Ekspedisi Geografi Indonesia VI Sumatera Utara 2009
Andaikan seperti perebutan kursi DPR, tembakau Deli selalu mendapatkan ‘kursi' khusus di pasar tembakau Bremen. Tembakau yang menurut penikmatnya memiliki cita rasa dan aroma yang khas ini, belum dapat disamai oleh tembakau dari pelosok dunia lainnya.
PT. Perkebunan Nusantara II melaporkan hasil penjualan tembakau Deli di pasar Bremen pada tahun 2007, memperoleh pendapatan sebesar Rp 56,277 miliar (Kapanlagi.com, 18 Juli 2007). Pendapatan ini telah dianggap cukup bagus dibanding tahun sebelumnya (Rp 56,116 miliar), meskipun volumenya lebih menurun. Pada tahun 2006 mencapai 4.371 bal, sedangkan 2007 hanya mencapai 3.770 bal.

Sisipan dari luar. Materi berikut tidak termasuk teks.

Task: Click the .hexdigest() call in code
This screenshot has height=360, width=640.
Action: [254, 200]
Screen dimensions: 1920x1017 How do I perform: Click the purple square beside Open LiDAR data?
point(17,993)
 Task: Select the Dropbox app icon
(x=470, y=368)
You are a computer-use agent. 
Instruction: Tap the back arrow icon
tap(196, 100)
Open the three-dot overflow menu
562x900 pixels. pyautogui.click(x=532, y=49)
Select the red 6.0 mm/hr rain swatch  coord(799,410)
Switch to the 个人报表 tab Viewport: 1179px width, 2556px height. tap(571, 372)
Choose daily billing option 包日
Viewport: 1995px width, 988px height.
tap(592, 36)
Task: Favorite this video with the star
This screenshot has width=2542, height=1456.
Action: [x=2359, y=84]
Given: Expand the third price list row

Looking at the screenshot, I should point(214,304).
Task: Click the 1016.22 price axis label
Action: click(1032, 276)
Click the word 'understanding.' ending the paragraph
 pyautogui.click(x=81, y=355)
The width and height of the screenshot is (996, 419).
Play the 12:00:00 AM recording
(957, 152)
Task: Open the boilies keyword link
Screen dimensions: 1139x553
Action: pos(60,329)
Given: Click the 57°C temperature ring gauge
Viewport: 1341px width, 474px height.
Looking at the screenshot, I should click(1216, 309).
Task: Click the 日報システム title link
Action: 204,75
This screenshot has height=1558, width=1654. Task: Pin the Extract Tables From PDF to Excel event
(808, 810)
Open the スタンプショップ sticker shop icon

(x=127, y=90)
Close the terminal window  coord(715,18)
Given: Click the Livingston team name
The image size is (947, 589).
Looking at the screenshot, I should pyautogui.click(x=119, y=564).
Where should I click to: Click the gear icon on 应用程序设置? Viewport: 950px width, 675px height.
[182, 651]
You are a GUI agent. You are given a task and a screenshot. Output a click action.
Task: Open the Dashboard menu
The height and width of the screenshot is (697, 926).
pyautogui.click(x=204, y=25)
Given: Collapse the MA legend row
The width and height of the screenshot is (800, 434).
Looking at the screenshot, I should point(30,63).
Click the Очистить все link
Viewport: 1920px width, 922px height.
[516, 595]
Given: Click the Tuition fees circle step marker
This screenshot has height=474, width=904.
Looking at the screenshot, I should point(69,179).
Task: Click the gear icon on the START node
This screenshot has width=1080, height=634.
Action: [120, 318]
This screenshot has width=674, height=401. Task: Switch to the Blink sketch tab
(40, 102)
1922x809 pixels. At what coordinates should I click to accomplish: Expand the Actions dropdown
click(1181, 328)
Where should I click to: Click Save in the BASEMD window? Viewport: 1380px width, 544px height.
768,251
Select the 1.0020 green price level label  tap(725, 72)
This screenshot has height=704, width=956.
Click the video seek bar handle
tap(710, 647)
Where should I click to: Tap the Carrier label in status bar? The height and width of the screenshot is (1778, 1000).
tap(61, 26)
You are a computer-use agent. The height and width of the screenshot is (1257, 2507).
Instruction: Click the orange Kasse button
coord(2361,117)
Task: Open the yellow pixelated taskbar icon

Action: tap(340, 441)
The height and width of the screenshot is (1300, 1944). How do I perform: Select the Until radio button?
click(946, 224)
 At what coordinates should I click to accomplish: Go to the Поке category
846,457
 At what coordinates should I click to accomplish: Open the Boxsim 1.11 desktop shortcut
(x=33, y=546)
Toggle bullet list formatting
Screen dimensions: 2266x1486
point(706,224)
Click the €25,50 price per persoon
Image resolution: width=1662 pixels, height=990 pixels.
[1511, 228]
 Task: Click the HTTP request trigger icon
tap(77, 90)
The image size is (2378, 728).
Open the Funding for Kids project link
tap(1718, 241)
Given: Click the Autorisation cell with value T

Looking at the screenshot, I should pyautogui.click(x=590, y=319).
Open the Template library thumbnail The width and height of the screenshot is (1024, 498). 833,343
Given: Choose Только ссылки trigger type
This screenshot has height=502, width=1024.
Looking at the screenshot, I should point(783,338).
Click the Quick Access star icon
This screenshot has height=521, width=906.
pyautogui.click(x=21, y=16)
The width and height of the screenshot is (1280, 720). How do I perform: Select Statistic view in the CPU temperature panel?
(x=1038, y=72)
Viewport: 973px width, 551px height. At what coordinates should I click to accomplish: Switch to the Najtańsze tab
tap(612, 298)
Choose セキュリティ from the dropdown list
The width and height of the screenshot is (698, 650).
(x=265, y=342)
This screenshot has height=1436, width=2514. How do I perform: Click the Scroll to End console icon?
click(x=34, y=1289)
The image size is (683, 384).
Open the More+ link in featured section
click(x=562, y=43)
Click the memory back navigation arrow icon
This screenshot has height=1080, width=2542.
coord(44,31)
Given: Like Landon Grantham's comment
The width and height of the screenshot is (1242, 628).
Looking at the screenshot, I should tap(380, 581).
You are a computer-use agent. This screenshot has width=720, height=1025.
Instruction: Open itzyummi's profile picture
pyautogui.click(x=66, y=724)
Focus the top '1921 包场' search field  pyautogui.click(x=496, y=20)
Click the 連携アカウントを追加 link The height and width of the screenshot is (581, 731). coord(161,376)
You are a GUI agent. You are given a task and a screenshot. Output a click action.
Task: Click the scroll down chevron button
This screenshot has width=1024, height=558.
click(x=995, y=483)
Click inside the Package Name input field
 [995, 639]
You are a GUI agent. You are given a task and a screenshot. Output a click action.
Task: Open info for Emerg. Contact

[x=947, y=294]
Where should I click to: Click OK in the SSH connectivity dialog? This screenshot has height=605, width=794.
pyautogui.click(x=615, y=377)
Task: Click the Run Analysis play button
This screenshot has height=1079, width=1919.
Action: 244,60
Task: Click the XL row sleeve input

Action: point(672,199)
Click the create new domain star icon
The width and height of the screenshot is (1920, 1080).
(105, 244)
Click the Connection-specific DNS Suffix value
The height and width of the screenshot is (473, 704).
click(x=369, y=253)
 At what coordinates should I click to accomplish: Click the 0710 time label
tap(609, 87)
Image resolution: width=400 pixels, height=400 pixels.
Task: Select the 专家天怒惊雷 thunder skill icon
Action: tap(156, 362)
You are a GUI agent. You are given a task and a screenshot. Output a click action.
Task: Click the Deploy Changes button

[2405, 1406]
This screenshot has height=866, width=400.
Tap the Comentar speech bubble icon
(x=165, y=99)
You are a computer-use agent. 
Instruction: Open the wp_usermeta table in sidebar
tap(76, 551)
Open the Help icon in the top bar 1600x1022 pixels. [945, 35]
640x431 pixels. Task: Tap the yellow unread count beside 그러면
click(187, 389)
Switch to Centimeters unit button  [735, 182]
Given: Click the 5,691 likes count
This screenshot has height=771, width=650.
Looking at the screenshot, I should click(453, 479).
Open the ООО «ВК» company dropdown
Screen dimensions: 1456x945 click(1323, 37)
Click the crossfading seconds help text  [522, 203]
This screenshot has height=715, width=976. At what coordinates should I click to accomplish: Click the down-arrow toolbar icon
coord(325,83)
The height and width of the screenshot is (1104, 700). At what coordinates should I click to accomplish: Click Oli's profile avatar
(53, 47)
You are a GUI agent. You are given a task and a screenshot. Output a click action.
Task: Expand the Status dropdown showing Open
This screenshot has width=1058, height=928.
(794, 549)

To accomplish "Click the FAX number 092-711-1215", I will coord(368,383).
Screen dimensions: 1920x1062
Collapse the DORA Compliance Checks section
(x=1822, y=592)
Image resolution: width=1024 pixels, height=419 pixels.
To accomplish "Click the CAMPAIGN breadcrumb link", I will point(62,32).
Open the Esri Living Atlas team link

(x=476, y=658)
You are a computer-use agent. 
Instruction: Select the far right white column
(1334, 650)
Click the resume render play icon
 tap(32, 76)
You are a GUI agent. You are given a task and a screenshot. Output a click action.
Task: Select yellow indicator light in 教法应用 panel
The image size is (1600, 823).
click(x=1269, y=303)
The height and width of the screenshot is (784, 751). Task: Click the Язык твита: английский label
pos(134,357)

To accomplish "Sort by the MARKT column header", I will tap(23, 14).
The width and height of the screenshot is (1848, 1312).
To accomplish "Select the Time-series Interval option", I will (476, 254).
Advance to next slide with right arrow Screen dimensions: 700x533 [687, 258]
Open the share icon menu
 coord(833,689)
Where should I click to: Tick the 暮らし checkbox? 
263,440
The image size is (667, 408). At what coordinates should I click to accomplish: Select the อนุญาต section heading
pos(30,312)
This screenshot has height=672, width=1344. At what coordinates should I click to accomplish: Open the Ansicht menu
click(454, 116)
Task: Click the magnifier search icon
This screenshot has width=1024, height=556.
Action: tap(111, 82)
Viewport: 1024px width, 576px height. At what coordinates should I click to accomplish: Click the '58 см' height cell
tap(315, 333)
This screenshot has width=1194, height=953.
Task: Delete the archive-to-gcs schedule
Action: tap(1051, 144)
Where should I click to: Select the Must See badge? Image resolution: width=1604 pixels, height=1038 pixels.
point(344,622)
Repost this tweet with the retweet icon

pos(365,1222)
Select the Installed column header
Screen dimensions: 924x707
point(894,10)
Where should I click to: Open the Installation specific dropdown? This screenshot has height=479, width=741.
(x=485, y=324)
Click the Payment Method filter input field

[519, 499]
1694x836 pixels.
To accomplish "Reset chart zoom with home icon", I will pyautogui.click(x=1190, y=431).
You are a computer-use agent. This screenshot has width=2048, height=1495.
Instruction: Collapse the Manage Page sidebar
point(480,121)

Peningkatan pendapatan ini disinyalir karena peningkatan kualitas tembakau Deli, setelah dilakukan pemangkasan jumlah kebun, yang awalnya 12 menjadi 6 pada tahun 2007. Perlu diketahui, kebun tembakau pada tahun 1889 berjumlah 170 kebun.
Tembakau Deli pada awal abad ke-19 merupakan primadona hasil perkebunan di wilayah Hindia Belanda, sehingga mengangkat nama Tanah Deli di kancah perdagangan dunia. Namun, sayangnya kian tahun jumlah kebun tembakau Deli kian menurun, hingga tergeser dengan komoditas lainnya, yaitu kelapa sawit.
Abdul Rauf menyebutkan setelah Perang Dunia II kebun tembakau Deli masih tersisa 30 kebun (1949). Tiga tahun berikutnya tinggal 25 kebun, hingga pada tahun 2007 yang lalu tersisa 6 kebun saja.
Keenam kebun yang masih tersisa itu antara lain Kebun Sampali (1.584 ha), Helvetia (1.008 ha), Buluh Cina (1.200 ha), Tandem (720 ha), Klambir Lima (720 ha), dan Klumpang (1.728 ha).
Bergesernya komoditi perkebunan yang terjadi di Sumatera Utara, akibat kelatahan secara emosional yang dilakukan oleh pemilik perkebunan. Akibatnya, perwilayahan komoditi sesuai dengan kondisi lingkungannya akan susah dilakukan, demikian papar Rauf saat berdiskusi dengan Tim Ekspedisi Geografi Indonesia VI (19 Mei 2009).
Kondisi inilah yang dialami oleh Tembakau Deli, yang lambat laun semakin terdesak oleh Kelapa Sawit karena memiliki nilai ekonomi lebih tinggi di pasar dunia. Jika tanpa suatu usaha yang maksimal dari pemerintah dan perguruan tinggi untuk meningkatkan kualitas dan kuantitas Tembakau Deli, maka bahan cerutu tiper Eropa ini hanya menyisakan legenda, seperti bangsal-bangsal yang ditemui oleh Tim EGI VI di sepanjang jalan raya Stabat-Pangkalan Brandan, yaitu Kebun Kuala Begumit.
Bangsal yang berdiri sejak jaman Kolonial Belanda itu, kini nampak kusam. Sebuah alat berangka tahun 1886 teronggok berdiri tanpa fungsi apapun. Di sebelahnya terlihat tumpukan tembakau yang telah berujud tanah coklat, hancur dan hanya terlihat serat-seratnya saja.
Tembakau Deli adalah simbol kejayaan Kerajaan Deli. Melalui komoditas inilah Kerajaan Deli tersohor di dunia pada awal abad ke-19. Namun, seiring dengan menurunnya kekuasaan Deli akibat campur tangan penjajah, menurunkan pula produksi komoditas tembakau di Tanah Deli.
Deli adalah tanah yang subur dan makmur. Jika kini kita tidak dapat melihat kejayaan Deli dengan tembakaunya, sudah sepantasnya jika kita berharap dapat melihat Kelapa Sawit jaya di pasar dunia.